Selected excerpt:
-- BEGIN --
This week, the FTX bankruptcy estate announced it would repay 98% of creditors and that creditors would recover between 118% and 142% of the value of their allowed claims (i.e. those creditor claims that are recognized by the US bankruptcy court as legitimate claims against the FTX bankruptcy estate). While many cheered this news, it belied a larger truth: Customers who held crypto assets on the platform will, in fact, receive a fraction of the value of their original crypto holdings. 

Read more: 98% of FTX Creditors to Receive 118% Claims Payout

How can it be true both that creditors would be paid over 100% of their allowed claims and also that they are in a worse-off economic position? It has to do with a longstanding practice that, due to numerous crypto bankruptcies across the last decade, is now being called into question: setting the value of the bankruptcy assets at the dollar value on the day the petition was filed, a practice known as “dollarization.”

Because bankruptcies can take years to play out, and especially because the most popular crypto assets can fluctuate almost exponentially in value, this means that creditors actually receive back a fraction of the dollar value of what they would have if they had been able to keep their crypto asset.

In short, the legal framework governing traditional financial instruments and currencies generally does not work for digital assets. 

This issue of dollarization has been the subject of much debate in light of the bankrupt FTX estate’s sale of locked Solana (SOL) tokens at around $60. Though FTX customers that held SOL had their claims dollarized at around US$14 per SOL as at the Bankruptcy Order, the price of SOL has rallied to more than US$200 (before correcting in line with the rest of the cryptocurrency market), severely impacting FTX customers who considered they had been effectively “forced to sell” at the bottom by the dollarization process. As explained by Matt Levine, a customer holding 10 SOL tokens worth US$143 in their FTX account at the time of bankruptcy would now receive around US$170, but the same 10 SOL tokens today are worth almost $1,500. Indeed, a commentator on X went so far as to describe the FTX dollarization process as “probably the greatest anti-meritocratic mass redistribution of wealth” they had ever seen.
-- END --
Extracted records:
-- BEGIN --
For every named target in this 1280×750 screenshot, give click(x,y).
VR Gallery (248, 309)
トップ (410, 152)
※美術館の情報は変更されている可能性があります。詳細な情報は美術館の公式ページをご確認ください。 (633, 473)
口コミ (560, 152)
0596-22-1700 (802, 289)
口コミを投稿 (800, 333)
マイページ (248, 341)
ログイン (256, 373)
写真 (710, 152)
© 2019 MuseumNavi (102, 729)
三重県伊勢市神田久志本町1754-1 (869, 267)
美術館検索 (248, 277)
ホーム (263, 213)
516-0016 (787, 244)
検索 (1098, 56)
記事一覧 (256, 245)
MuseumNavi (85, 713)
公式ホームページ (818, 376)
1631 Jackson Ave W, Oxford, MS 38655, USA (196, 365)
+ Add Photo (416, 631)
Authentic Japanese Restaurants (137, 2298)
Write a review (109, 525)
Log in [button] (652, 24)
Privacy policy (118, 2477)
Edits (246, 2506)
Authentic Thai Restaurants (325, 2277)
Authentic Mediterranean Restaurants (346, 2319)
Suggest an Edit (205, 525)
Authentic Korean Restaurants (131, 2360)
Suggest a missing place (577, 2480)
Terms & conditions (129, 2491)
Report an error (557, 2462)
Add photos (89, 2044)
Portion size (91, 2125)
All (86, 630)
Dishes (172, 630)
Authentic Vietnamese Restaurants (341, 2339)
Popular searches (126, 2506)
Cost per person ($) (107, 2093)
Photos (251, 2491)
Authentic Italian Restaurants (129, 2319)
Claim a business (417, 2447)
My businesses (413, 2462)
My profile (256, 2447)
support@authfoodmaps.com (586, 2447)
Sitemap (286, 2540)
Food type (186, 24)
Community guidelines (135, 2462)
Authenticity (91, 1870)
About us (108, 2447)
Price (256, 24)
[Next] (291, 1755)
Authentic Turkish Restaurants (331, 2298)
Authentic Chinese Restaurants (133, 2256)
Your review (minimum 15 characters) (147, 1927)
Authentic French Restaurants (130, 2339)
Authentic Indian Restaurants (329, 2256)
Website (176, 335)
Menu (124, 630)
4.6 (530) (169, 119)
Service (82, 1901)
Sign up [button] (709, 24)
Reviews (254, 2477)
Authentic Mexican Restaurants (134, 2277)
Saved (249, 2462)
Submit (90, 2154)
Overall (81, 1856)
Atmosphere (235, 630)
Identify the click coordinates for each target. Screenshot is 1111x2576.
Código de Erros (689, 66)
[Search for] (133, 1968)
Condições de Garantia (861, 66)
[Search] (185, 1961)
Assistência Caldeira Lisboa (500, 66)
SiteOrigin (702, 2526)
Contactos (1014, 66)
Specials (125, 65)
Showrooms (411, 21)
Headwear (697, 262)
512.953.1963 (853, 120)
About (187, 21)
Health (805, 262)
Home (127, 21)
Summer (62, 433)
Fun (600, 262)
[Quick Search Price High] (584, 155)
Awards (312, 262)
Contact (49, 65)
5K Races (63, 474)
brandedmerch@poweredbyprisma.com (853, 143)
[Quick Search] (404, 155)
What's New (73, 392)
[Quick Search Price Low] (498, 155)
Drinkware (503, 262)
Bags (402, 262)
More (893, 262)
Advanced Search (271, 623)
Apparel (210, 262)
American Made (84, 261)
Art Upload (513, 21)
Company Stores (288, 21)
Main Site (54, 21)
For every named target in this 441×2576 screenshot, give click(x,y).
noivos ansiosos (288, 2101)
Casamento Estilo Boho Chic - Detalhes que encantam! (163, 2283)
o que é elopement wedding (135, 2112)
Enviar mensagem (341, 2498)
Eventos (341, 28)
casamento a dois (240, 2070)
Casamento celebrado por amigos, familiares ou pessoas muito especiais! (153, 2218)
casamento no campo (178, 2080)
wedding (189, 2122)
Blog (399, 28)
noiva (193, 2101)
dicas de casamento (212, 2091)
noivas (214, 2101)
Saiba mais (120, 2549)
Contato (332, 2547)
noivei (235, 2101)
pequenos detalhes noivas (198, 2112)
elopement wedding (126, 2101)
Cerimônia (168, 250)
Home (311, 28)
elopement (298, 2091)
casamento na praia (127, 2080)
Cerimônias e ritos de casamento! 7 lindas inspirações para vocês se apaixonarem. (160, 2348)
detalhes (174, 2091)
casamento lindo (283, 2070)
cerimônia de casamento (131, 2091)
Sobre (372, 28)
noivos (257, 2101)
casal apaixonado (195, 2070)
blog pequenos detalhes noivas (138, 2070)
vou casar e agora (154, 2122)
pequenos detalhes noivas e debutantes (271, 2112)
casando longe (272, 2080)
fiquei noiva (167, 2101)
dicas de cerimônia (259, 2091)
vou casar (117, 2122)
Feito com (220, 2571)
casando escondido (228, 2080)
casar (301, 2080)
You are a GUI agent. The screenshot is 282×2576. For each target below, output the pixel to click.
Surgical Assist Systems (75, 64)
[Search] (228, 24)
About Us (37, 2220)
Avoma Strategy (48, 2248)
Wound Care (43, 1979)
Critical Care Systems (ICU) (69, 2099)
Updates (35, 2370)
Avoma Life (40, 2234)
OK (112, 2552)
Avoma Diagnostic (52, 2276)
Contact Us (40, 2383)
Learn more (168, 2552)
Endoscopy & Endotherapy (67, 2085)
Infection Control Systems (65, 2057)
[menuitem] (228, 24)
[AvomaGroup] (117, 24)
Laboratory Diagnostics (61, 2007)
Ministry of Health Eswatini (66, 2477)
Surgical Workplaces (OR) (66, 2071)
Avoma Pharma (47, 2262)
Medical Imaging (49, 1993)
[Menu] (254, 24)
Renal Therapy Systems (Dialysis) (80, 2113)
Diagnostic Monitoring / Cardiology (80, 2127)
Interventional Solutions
-- END --
Tasks to perform:
(1) List every dollar amount that appears in the FTX dollarization text.
(2) In the entries, from the line with "detalhes (174, 2091)" up to and including the last line of the entries, increase each x and y coordinate by 52. Rewrite every line in that span, including lines that have no coordinates.
The entries are unrelated to the text.

Answers in order:
(1) around $60, around US$14, more than US$200, US$143, around US$170, almost $1,500

(2)
detalhes (226, 2143)
casamento lindo (335, 2122)
cerimônia de casamento (183, 2143)
Sobre (424, 80)
noivos (309, 2153)
casal apaixonado (247, 2122)
blog pequenos detalhes noivas (190, 2122)
vou casar e agora (206, 2174)
pequenos detalhes noivas e debutantes (323, 2164)
casando longe (324, 2132)
fiquei noiva (219, 2153)
dicas de cerimônia (311, 2143)
vou casar (169, 2174)
Feito com (272, 2623)
casando escondido (280, 2132)
casar (353, 2132)
You are a GUI agent. The screenshot is 282×2576. For each target below, output the pixel to click.
Surgical Assist Systems (127, 116)
[Search] (280, 76)
About Us (89, 2272)
Avoma Strategy (100, 2300)
Wound Care (95, 2031)
Critical Care Systems (ICU) (121, 2151)
Updates (87, 2422)
Avoma Life (92, 2286)
OK (164, 2604)
Avoma Diagnostic (104, 2328)
Contact Us (92, 2435)
Learn more (220, 2604)
Endoscopy & Endotherapy (119, 2137)
Infection Control Systems (117, 2109)
[menuitem] (280, 76)
[AvomaGroup] (169, 76)
Laboratory Diagnostics (113, 2059)
Ministry of Health Eswatini (118, 2529)
Surgical Workplaces (OR) (118, 2123)
Avoma Pharma (99, 2314)
Medical Imaging (101, 2045)
[Menu] (306, 76)
Renal Therapy Systems (Dialysis) (132, 2165)
Diagnostic Monitoring / Cardiology (132, 2179)
Interventional Solutions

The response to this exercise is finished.